This document describes the APIs for inference with trained Gematria models.
The module
gematria.model.python.main_function
provides an inference mode where the binary reads a
.tfrecord
file where each record contains a single
BasicBlockWithThroughputProto
in the serialized proto format. The output is
written in the same format and preserving the order of the samples to another
file.
Model binaries using this module support inference automatically. The required flags to run inference are:
--gematria_action=predict
: required to run the model in batch inference mode.--gematria_input_file={filename}
: The path to the input.tfrecord
file.--gematria_output_file={filename}
: The path to the output.tfrecord
file.--gematria_checkpoint_file={checkpoint}
: The path to a TensorFlow checkpoint that contains the trained model used for inference.
In addition to these flags, you must also provide the parameters of the model in model-specific flags with the same values as those used to train the model.
Example command-line:
$ bazel run -c opt \
//gematria/granite/python:run_granite_model \
-- \
--gematria_action=predict \
--gematria_input_file=/tmp/input.tfrecord \
--gematria_output_file=/tmp/output.tfrecord \
--gematria_tokens_file=/tmp/tokens.txt \
--gematria_checkpoint_file=/tmp/granite_model/model.ckpt-10000
Python code can interact directly with the Gematria model class, without going
through a .tfrecord
file or.
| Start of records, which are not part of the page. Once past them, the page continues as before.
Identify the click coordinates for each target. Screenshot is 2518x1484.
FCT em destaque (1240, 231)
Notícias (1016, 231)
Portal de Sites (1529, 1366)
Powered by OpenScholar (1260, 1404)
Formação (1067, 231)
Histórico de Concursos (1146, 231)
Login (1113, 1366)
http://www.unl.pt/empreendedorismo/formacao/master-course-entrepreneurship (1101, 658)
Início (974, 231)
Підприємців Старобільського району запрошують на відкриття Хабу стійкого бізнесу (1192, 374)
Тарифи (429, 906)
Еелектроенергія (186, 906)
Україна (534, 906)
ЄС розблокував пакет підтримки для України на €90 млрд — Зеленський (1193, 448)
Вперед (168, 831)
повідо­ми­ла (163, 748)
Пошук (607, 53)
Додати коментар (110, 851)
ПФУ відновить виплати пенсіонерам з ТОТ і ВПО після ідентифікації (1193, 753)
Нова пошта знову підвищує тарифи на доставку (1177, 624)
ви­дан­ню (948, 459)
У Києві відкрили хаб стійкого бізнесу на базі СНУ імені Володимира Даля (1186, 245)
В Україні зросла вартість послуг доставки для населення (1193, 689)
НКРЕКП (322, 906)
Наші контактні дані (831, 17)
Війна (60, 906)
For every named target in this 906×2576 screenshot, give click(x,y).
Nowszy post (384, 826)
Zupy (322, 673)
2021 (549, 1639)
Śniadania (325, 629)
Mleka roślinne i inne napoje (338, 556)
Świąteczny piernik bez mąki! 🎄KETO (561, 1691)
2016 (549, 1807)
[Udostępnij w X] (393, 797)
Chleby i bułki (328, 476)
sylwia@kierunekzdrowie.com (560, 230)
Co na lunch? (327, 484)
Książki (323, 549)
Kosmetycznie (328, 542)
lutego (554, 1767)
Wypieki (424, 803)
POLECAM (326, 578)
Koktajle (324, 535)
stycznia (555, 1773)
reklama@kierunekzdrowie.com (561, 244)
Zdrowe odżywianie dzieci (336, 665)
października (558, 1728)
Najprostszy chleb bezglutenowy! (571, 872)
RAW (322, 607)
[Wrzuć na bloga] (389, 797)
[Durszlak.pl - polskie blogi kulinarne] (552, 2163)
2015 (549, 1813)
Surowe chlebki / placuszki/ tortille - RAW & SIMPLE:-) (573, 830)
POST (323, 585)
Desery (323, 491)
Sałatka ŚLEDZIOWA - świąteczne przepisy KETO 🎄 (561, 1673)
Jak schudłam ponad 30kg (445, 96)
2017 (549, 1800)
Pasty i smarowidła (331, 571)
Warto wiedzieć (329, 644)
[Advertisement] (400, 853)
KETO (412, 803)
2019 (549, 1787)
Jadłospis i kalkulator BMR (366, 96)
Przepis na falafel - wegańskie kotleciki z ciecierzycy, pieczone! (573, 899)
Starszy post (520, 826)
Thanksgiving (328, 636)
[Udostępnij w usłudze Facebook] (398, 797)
Gematria models based on the
gematria.model.python.main_function.ModelBase
class all provide a Predict
method that takes a list of BasicBlockWithThroughputProto
and returns a list
of the same protos with the predictions added to them.
Example code using the Python API:
import tensorflow.compat.v1 as tf
from gematria.basic_block.python import tokens
from gematria.granite.python import token_graph_builder_model
from gematria.model.python import options
_INPUT_BLOCKS = [] # Replace with a list of BasicBlockWithThroughputProtos.
_CHECKPOINT_FILE = '' # Replace with a path to the TensorFlow checkpoint.
_MODEL_TOKENS = [] # Replace with a list of tokens used for training the model.
model = token_graph_builder_model.TokenGraphBuilderModel(
tokens=_MODEL_TOKENS,
dtype=tf.dtypes.float32,
immediate_token=tokens.IMMEDIATE,
fp_immediate_token=tokens.IMMEDIATE,
address_token=tokens.ADDRESS,
memory_token=tokens.MEMORY,
node_embedding_size=256,
edge_embedding_size=256,
global_embedding_size=256,
node_update_layers=(256, 256),
edge_update_layers=(256, 256),
global_update_layers=(256, 256),
readout_layers=(256, 256),
task_readout_layers=(256, 256),
num_message_passing_iterations=8,
loss_type=options.LossType.MEAN_SQUARED_ERROR,
loss_normalization=options.ErrorNormalization.PERCENTAGE_ERROR
)
model.Initialize()
with tf.Session() as sess:
saver = tf.train.Saver()
saver.restore(sess, _CHECKPOINT_FILE)
output_blocks = model.Predict(sess, _INPUT_BLOCKS)
For models based on graph neural network, we provide a native C++ API based on the TensorFlow Lite Framework. This API is described in a separate document.